(What you will do)
Every line of the following records that includes "computer" should be copied.
── Data to use ──
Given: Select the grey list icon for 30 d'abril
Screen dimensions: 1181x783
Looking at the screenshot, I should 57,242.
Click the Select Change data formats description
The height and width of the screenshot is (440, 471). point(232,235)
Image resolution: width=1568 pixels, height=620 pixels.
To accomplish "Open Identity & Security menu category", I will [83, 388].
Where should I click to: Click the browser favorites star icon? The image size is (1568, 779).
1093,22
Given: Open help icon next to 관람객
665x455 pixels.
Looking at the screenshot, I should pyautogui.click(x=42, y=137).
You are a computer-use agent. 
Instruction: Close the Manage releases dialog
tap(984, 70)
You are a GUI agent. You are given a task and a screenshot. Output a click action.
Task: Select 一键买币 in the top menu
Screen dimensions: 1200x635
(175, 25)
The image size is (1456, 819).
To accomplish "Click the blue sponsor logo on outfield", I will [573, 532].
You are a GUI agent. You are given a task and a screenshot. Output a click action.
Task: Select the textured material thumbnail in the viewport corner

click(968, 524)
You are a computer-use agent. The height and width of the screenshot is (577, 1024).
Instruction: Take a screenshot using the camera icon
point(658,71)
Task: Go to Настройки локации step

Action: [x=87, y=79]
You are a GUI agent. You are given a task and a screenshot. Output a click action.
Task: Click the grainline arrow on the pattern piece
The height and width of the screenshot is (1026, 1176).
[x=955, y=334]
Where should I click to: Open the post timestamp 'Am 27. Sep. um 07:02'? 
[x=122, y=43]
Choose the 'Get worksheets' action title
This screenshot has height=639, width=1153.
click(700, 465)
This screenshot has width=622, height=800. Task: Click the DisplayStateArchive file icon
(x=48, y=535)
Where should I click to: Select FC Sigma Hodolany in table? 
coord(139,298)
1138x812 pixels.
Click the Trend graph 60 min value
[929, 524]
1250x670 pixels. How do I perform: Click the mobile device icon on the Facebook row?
───
(Written answer)
You are a computer-use agent. 
You are a computer-use agent. The height and width of the screenshot is (577, 1024).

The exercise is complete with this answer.